Ο Υπουργός Οικονομικών στην εφημερίδα The Telegraph | 5.1.2022

Greece is demanding a relaxation of European debt rules to allow a wave of green investment as Brussels braces for an explosive battle over spending limits.

Christos Staikouras, the Greek finance minister, said the new EU debt rulebook must encourage borrowing to fund important infrastructure projects and warned that a failure to make changes may put economic growth at risk.

Mr Staikouras, who heads economic policy for the EU’s most indebted country, has been encouraged by the new coalition in Germany suggesting there is “room for manoeuvre” as Europe gears up for a fierce debate on the regulations this year.

In an interview with The Telegraph, he said the debt rules must ensure fiscal prudence but also allow for “realistic” debt reduction targets along with exemptions for specific investments such as green spending.

The intervention is likely to raise hackles in the European north, where voters and politicians have long feared they will be forced to bankroll risky spending by southern nations.

Greece is already the EU’s most indebted country with the pandemic pushing its public debt above 200pc of GDP – more than double the level in Germany – and required a series of bailouts during the eurozone debt crisis which almost broke the bloc apart.

Mr Staikouras, a former analyst at the Bank of England, said: “We expect that there will be changes and amendments, taking the lessons from the pandemic and the eurozone debt crisis.

“They have to ensure fiscal sustainability and credibility but on a realistic basis without jeopardising economic growth. Debt reduction should be gradual, sustained and realistic, with a greater sense of national ownership.”

Many countries in southern Europe have complained that the current rules – which limit public debt to 60pc of GDP and prevent deficits higher than 3pc – do not allow them to invest to spur growth and cut emissions.

The debt rules under the Stability and Growth Pact have been suspended until 2023 because of the pandemic.

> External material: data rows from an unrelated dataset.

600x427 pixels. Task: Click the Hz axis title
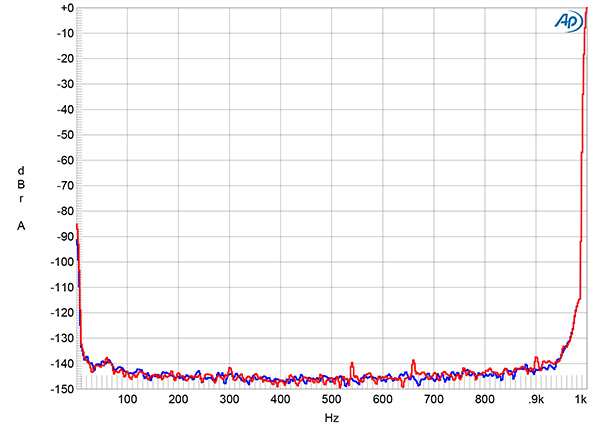pos(329,416)
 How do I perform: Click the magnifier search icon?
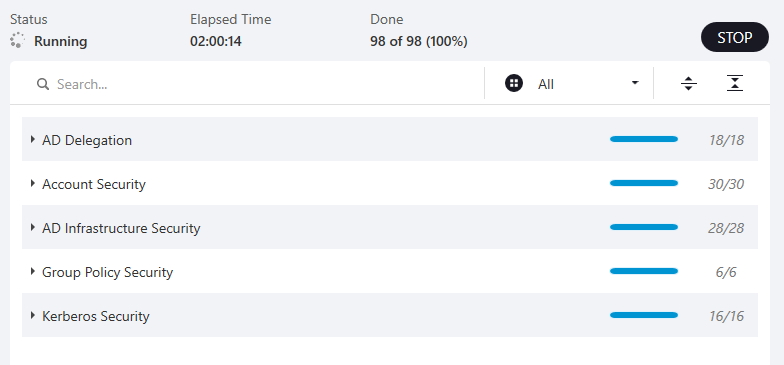pyautogui.click(x=43, y=84)

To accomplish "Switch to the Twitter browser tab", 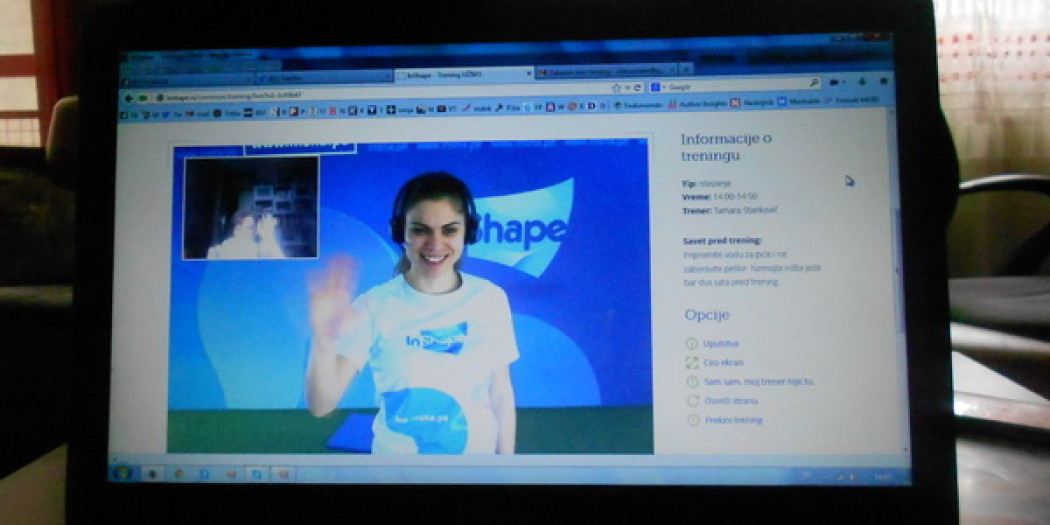I will [x=325, y=78].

Many southern countries, including France and Italy, believe that bringing them back is unfeasible after the surge in government debt and need for public investment in the climate transition.

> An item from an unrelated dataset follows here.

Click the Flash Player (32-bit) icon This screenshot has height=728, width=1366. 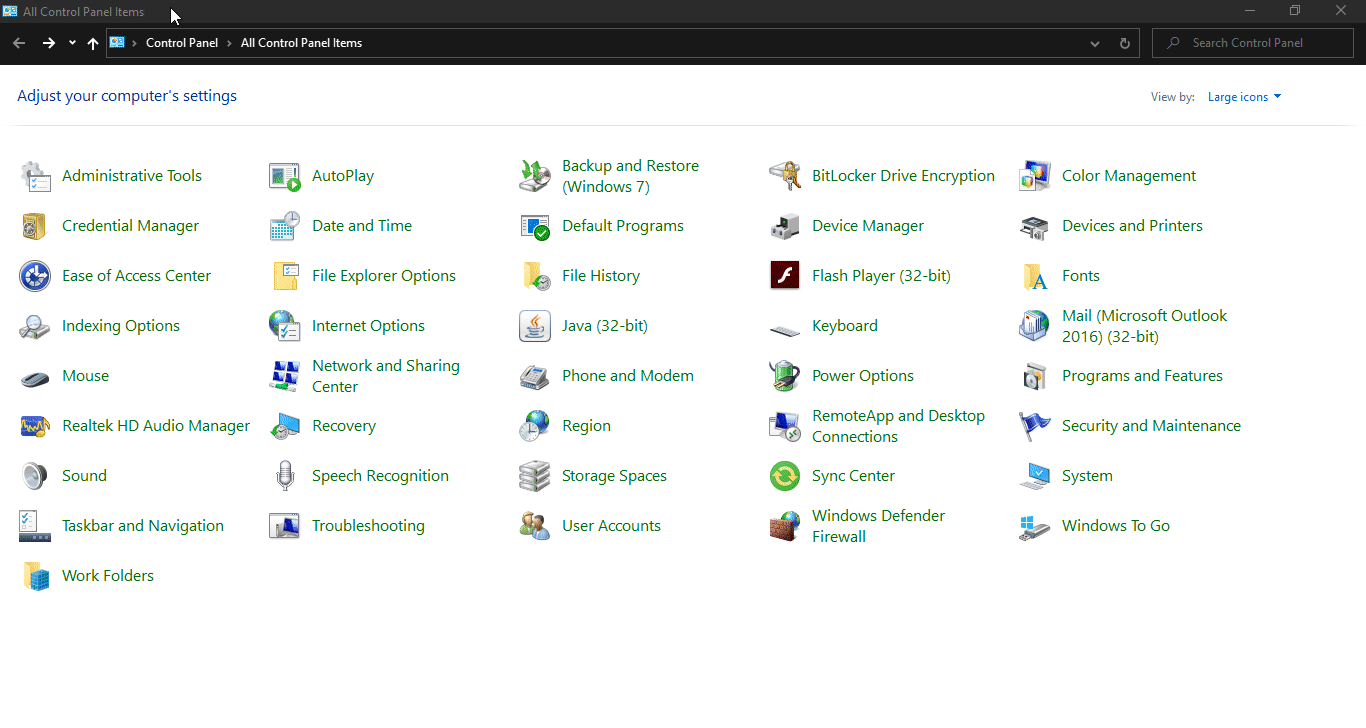pos(785,276)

Mr Staikouras has been encouraged by initial signs from Olaf Scholz’s new German government, which will be a key power broker in talks.

He said: “According to the coalition statement released recently in Germany, it seems there is room for manoeuvreregarding the European fiscal rules.”

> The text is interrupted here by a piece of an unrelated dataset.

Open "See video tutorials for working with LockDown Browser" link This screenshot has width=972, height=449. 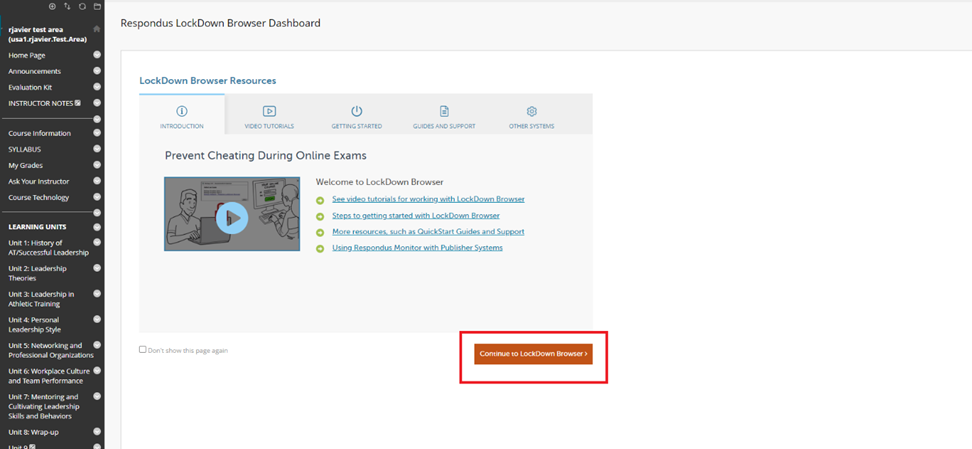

The pandemic set back the Greek economy’s recovery, with output still well below levels from before the debt crisis, although GDP bounced back strongly from the pandemic in 2021.

Mr Staikouras expects “high and sustainable growth” from 2022 as his pro-business reforms begin to bear fruit and attract foreign investment.

European Commission forecasts suggest investment will rise by up to 16pc in coming years compared to an average of only 5pc for member countries.

He said: “In the following couple of years, it seems that we will manage to significantly close the investment gap that was created the previous decade.

“We have already attracted significant global names like Microsoft, Pfizer, Cisco, Deloitte and Volkswagen.”